> _About this exercise_: From the entries below, retype only the lines from the one with "For every named" through the one with "Farmable Enterprise (47, 2538)", exactly as written.

> _Records for this exercise_:
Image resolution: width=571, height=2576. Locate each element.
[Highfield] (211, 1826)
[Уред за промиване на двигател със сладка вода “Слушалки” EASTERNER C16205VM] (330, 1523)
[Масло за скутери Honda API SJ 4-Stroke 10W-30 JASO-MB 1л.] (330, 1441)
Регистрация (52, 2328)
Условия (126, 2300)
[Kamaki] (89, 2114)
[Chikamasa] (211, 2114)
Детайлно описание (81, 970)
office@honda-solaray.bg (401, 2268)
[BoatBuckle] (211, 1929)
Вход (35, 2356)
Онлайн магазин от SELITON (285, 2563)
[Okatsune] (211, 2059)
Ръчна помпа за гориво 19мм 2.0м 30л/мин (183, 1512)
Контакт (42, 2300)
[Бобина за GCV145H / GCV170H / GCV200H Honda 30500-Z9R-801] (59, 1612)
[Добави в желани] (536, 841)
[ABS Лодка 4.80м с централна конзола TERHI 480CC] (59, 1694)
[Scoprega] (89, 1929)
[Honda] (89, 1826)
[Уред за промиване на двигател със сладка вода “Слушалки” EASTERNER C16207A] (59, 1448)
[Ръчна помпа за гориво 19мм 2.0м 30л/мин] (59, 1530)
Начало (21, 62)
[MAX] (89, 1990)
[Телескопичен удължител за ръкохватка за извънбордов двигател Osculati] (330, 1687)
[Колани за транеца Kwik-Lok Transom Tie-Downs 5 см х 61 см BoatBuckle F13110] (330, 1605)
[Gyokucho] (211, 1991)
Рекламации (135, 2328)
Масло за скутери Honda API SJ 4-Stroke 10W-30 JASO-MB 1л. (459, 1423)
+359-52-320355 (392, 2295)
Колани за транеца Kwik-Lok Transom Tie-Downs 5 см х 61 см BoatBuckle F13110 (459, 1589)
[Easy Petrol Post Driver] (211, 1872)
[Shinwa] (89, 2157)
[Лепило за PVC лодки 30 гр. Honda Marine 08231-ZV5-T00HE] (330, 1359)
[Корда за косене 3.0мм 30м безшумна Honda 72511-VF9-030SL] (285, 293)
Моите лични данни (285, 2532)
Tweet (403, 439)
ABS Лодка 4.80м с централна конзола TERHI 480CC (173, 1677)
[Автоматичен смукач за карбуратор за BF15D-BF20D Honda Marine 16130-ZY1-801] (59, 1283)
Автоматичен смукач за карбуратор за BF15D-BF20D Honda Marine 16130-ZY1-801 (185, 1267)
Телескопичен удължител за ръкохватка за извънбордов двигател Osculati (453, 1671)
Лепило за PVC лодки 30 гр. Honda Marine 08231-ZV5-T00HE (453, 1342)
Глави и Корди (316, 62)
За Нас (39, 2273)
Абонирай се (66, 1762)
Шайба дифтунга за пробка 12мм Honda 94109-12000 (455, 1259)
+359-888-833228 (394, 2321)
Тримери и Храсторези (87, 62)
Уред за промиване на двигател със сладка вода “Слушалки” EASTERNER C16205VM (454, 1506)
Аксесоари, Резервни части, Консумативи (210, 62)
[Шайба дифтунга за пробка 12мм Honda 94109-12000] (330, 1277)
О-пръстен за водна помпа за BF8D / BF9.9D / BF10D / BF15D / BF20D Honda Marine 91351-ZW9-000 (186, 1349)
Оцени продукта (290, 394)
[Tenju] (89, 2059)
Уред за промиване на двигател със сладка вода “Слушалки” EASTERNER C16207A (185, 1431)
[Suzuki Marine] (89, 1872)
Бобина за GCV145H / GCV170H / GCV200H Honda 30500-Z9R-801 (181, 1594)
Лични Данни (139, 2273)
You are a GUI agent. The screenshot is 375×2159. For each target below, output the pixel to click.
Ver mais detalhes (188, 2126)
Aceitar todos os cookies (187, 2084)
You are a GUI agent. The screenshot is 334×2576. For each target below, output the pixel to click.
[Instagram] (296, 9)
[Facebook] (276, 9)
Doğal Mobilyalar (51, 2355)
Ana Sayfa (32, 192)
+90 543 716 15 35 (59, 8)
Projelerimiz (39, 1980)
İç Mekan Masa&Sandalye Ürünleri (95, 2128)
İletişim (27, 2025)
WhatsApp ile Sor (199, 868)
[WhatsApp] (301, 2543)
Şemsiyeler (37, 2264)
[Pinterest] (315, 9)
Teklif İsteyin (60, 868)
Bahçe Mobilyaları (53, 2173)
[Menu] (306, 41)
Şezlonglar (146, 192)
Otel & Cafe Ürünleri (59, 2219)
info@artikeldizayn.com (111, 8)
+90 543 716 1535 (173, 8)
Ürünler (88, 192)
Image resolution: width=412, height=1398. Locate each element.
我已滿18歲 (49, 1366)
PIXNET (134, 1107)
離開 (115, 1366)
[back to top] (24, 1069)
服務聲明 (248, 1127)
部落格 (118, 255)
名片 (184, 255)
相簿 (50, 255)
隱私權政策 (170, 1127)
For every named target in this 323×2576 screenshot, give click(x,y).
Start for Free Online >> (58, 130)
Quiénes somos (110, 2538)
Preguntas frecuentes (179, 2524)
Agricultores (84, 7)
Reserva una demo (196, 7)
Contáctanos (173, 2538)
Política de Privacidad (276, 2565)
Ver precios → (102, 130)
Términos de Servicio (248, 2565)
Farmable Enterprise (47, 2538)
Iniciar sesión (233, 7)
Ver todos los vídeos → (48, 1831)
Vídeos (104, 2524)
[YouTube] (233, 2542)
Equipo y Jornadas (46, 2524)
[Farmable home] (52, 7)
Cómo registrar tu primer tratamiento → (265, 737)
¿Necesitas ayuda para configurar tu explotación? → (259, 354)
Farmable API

> _Answer space_:
For every named target in this 323×2576 screenshot, give click(x,y).
Start for Free Online >> (58, 130)
Quiénes somos (110, 2538)
Preguntas frecuentes (179, 2524)
Agricultores (84, 7)
Reserva una demo (196, 7)
Contáctanos (173, 2538)
Política de Privacidad (276, 2565)
Ver precios → (102, 130)
Términos de Servicio (248, 2565)
Farmable Enterprise (47, 2538)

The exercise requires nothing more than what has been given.